A Physician's 3 Tips for EHR Success

January 9, 2015
Aubrey Westgate

Internal medicine physician Troy Tyner says his practice's EHR has increased reimbursement. Here's why and some of Tyner's top tips for other practices.

Internal medicine physician Troy Tyner's Dayton, Ohio-based multi-specialty group implemented its EHR in 2012. Though the group has not been able to see the same volume of patients since implementation, Tyner says it is in great shape financially. The reason? Physician documentation has improved dramatically due to the EHR, which has led to higher reimbursement.

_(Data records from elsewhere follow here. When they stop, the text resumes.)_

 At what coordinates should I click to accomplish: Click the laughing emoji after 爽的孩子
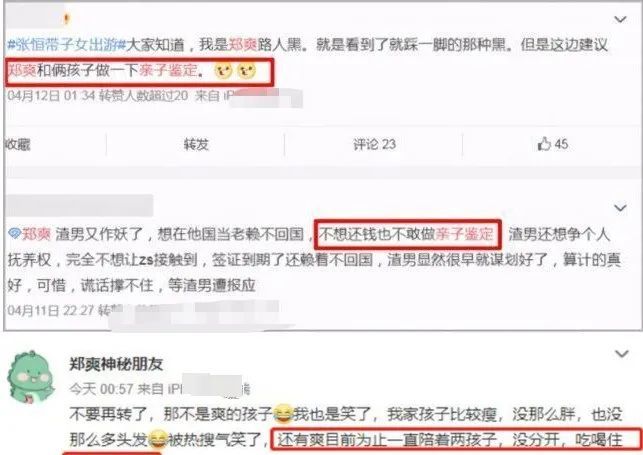(283, 413)
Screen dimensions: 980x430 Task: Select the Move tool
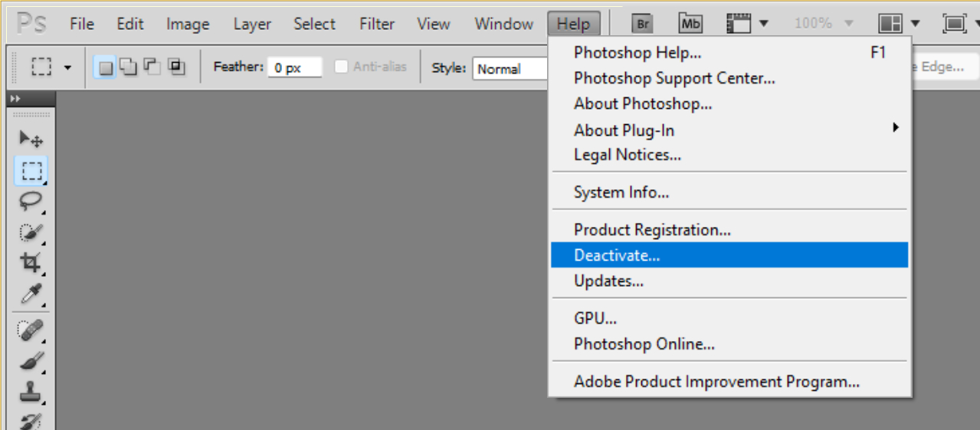pyautogui.click(x=31, y=139)

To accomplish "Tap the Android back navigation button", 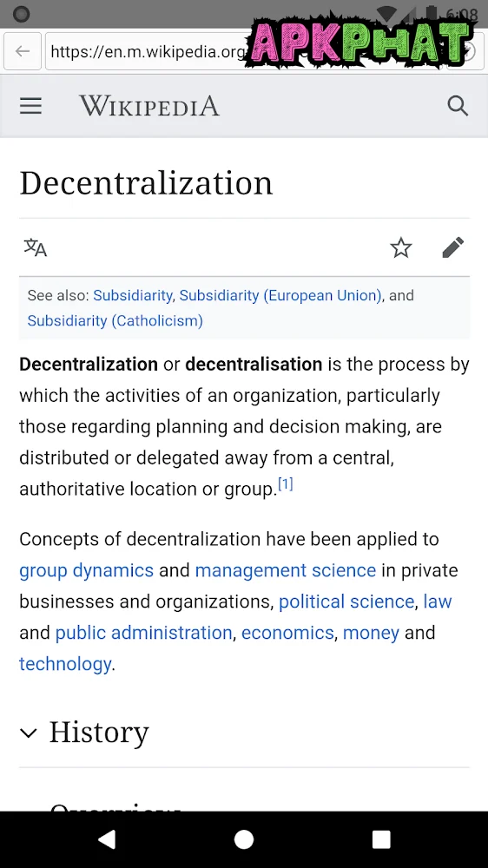I will pyautogui.click(x=106, y=839).
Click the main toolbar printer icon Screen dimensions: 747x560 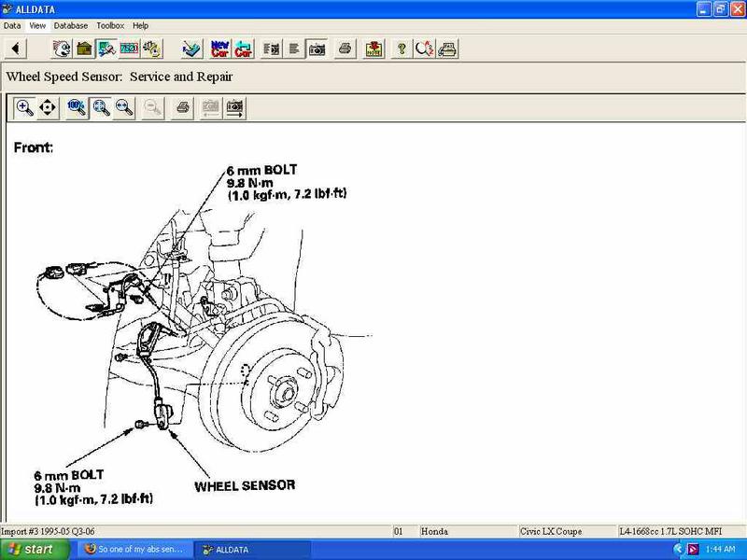(345, 49)
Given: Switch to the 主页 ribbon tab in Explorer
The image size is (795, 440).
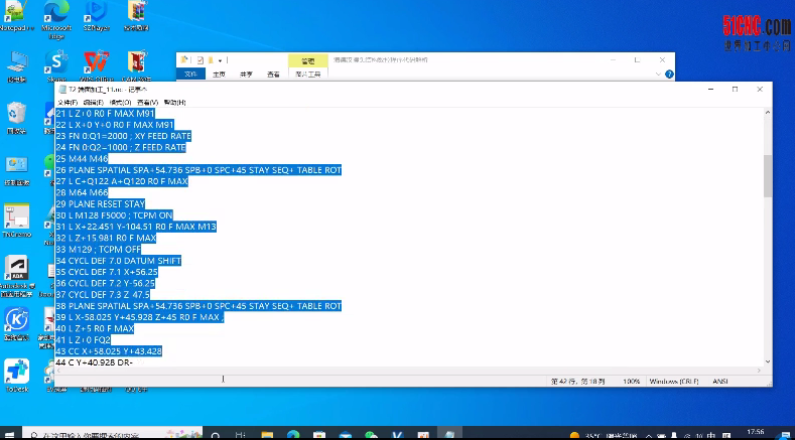Looking at the screenshot, I should pyautogui.click(x=218, y=74).
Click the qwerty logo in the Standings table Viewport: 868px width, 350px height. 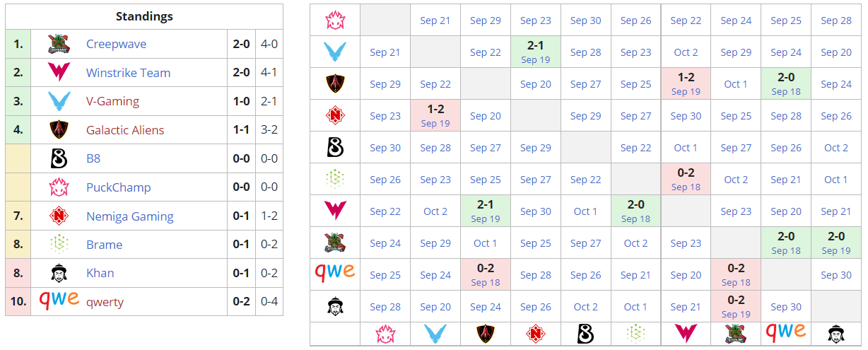point(59,300)
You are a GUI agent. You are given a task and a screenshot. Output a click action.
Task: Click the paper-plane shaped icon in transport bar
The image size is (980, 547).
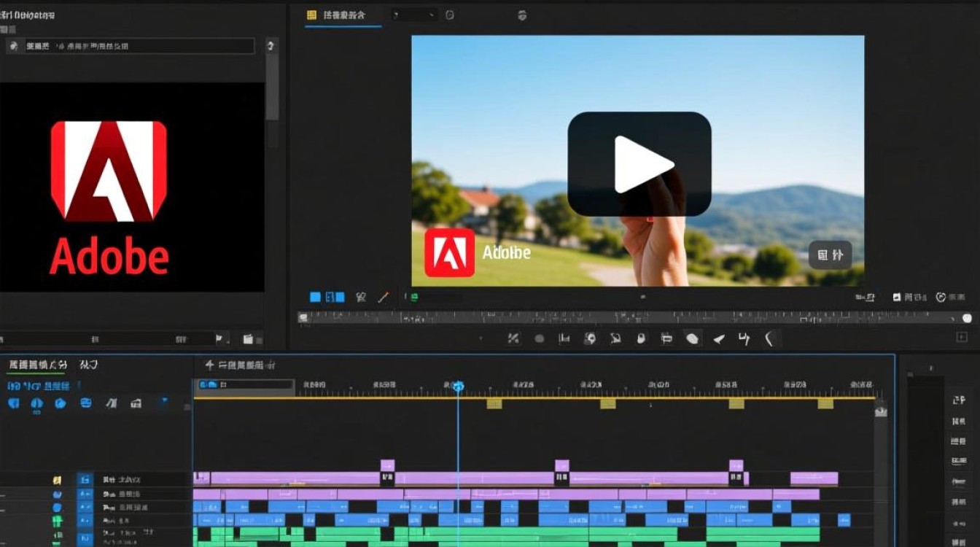(718, 338)
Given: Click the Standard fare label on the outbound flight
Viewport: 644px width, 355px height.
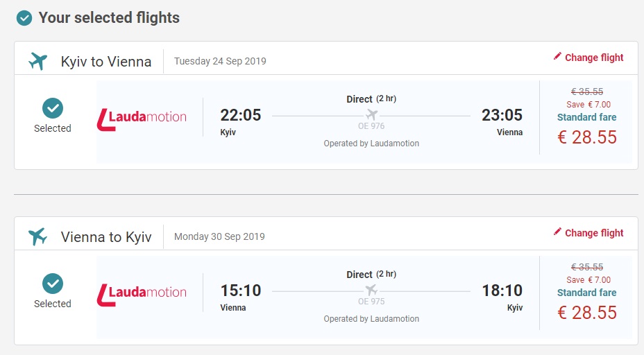Looking at the screenshot, I should click(587, 117).
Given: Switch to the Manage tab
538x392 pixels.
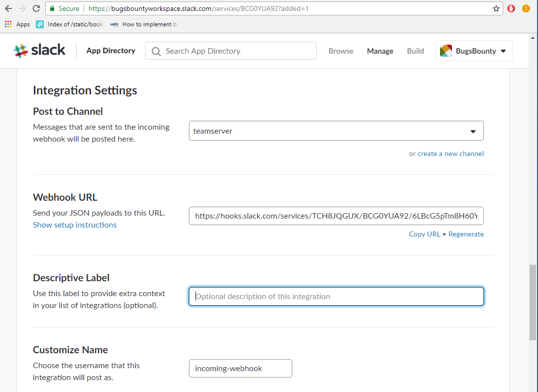Looking at the screenshot, I should pyautogui.click(x=380, y=51).
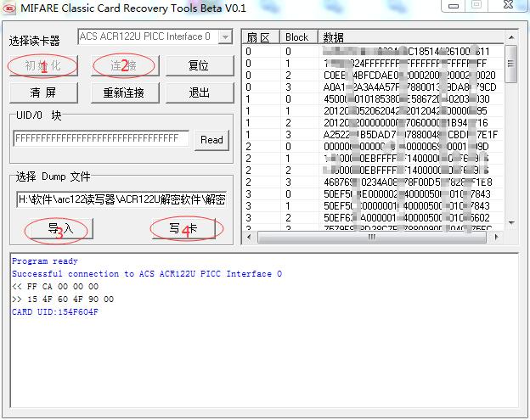Click the Block column header

coord(297,37)
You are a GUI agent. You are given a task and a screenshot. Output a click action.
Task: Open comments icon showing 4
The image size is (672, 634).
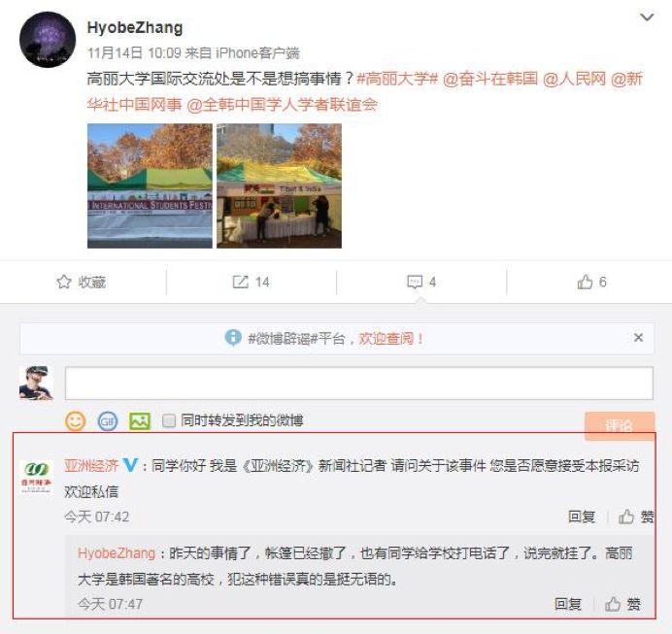(415, 282)
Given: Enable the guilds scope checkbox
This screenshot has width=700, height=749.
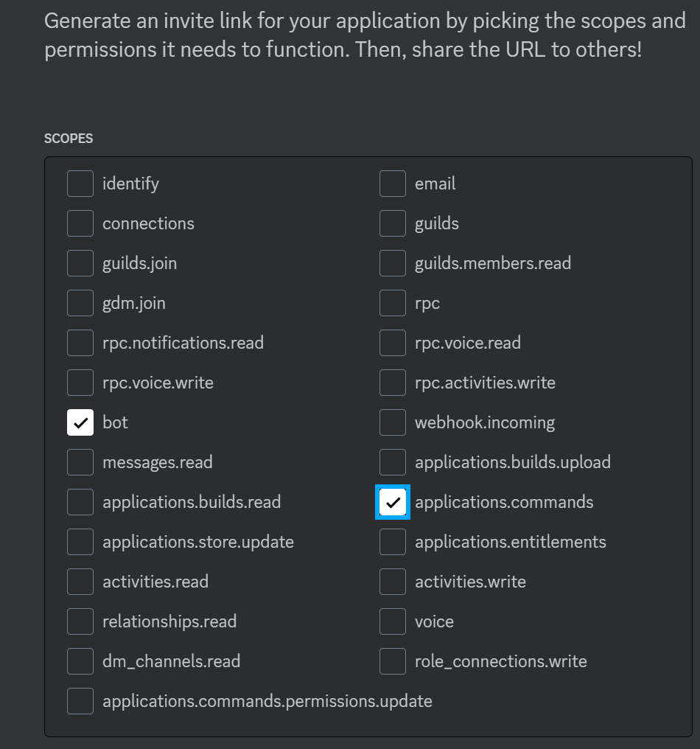Looking at the screenshot, I should point(393,223).
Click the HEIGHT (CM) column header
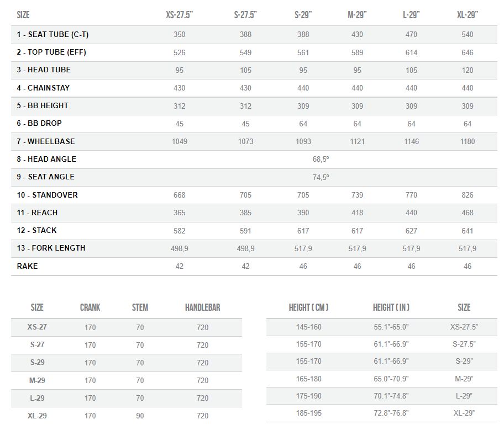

"Because you are documenting all the care that you really were doing before, that you couldn't document in the paper world, you are now getting paid properly for the hard work you are already doing," says Tyner, whose practice has successfully attested to both Stage 1 and Stage 2 of the EHR incentive program.

Here are three of Tyner's suggestions for practices attempting to master their EHRs:

1. Adapt to physician needs.

Post implementation, a few of Tyner's physicians voiced concerns about the tablets they were using to access the EHR. Rather than forcing the issue, Tyner allowed them to test out and purchase new devices (after confirming that they were EHR compatible). "We did not want to be penny-wise, pound foolish," says Tyner. "Give [the doctor] what the doctor wants."

2. Upgrade your connection.

If your Internet connectivity is slow, get it to the fastest speed possible, says Tyner. "We have fiber optic. It may cost a little bit more but you’re not waiting. Each click [you're making in the system] costs money. My general calculation is if you're a family doc each click costs you 5 cents. Get rid of clicks."

3. Recruit physician champions.

Make sure physicians take an active role in the EHR planning and implementation process. "My whole push as a physician leader in our group and whoever I talk to is: doctors take charge," says Tyner. "There are lots of people that will take things away from you, but if you are out there and you want to take charge and take care of your destiny, you have that opportunity. Get your training, understand it, and you can thrive. We're in private practice; we're not employed; we have to make it work."